◆ Problem details
Quote verbatim the span of lines that begins the listing below and closes with the line containing "2221x1115 pixels.".

◆ Recorded data

····················

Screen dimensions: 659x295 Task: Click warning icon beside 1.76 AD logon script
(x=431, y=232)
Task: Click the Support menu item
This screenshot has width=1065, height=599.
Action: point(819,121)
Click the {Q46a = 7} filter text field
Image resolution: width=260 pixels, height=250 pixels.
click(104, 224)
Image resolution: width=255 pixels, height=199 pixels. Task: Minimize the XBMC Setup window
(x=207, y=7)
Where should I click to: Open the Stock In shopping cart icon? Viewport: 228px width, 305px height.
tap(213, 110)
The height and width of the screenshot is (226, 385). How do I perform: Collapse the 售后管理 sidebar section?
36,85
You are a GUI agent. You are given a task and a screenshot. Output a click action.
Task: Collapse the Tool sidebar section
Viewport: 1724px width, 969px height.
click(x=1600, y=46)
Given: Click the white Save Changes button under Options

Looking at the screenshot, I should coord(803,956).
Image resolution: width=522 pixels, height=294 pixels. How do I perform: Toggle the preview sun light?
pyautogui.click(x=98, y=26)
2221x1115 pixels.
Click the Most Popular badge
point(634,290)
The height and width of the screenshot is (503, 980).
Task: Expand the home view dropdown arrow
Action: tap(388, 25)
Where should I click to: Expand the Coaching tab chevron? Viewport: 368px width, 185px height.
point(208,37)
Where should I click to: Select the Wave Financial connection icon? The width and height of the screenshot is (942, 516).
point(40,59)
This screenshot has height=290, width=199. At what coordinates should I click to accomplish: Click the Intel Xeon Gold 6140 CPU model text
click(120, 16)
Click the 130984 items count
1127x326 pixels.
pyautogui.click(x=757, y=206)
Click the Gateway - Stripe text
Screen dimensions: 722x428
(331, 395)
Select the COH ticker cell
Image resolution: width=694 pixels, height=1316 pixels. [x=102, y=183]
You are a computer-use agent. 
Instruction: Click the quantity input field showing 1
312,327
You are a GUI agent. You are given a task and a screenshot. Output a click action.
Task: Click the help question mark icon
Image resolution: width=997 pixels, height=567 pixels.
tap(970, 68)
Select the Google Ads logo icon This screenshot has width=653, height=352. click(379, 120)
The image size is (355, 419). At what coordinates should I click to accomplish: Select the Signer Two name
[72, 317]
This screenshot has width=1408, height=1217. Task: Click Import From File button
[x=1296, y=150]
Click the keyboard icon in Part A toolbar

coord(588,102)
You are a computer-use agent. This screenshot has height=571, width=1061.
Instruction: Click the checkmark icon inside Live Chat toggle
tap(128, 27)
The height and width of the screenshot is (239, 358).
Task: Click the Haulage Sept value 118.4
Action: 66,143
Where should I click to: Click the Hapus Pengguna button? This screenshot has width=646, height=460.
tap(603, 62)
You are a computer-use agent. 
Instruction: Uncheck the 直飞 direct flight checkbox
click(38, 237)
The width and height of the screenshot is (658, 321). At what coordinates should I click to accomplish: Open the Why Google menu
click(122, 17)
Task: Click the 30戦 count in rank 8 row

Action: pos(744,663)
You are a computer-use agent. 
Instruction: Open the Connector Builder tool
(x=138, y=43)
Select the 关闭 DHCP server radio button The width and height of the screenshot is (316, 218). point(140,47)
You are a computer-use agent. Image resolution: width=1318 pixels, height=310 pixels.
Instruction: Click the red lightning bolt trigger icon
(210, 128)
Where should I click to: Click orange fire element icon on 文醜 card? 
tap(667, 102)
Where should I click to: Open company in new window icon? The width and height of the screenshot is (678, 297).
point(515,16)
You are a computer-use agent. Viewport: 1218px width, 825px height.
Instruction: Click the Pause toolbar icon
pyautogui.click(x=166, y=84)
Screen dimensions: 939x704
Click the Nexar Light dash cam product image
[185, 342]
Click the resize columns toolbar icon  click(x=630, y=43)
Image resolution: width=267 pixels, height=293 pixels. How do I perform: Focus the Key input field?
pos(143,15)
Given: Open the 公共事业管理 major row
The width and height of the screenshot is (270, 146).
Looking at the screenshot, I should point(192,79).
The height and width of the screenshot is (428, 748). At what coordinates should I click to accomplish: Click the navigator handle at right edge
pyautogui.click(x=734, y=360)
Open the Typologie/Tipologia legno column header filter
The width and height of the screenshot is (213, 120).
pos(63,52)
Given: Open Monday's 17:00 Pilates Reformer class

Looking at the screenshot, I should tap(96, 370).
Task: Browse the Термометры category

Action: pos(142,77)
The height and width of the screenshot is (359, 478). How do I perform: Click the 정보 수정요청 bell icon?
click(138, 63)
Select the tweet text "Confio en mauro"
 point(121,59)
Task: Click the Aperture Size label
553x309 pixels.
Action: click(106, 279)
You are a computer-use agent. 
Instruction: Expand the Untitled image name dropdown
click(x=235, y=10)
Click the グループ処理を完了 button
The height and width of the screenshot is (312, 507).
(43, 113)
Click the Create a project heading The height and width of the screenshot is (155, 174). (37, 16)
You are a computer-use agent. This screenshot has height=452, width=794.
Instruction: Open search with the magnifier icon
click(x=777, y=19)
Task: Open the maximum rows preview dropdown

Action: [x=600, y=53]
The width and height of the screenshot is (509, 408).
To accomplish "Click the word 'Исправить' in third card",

····················

◆ Result of the task
Screen dimensions: 659x295 Task: Click warning icon beside 1.76 AD logon script
(x=431, y=232)
Task: Click the Support menu item
This screenshot has width=1065, height=599.
Action: point(819,121)
Click the {Q46a = 7} filter text field
Image resolution: width=260 pixels, height=250 pixels.
click(104, 224)
Image resolution: width=255 pixels, height=199 pixels. Task: Minimize the XBMC Setup window
(x=207, y=7)
Where should I click to: Open the Stock In shopping cart icon? Viewport: 228px width, 305px height.
tap(213, 110)
The height and width of the screenshot is (226, 385). How do I perform: Collapse the 售后管理 sidebar section?
36,85
You are a GUI agent. You are given a task and a screenshot. Output a click action.
Task: Collapse the Tool sidebar section
Viewport: 1724px width, 969px height.
click(x=1600, y=46)
Given: Click the white Save Changes button under Options

Looking at the screenshot, I should coord(803,956).
Image resolution: width=522 pixels, height=294 pixels. How do I perform: Toggle the preview sun light?
pyautogui.click(x=98, y=26)
2221x1115 pixels.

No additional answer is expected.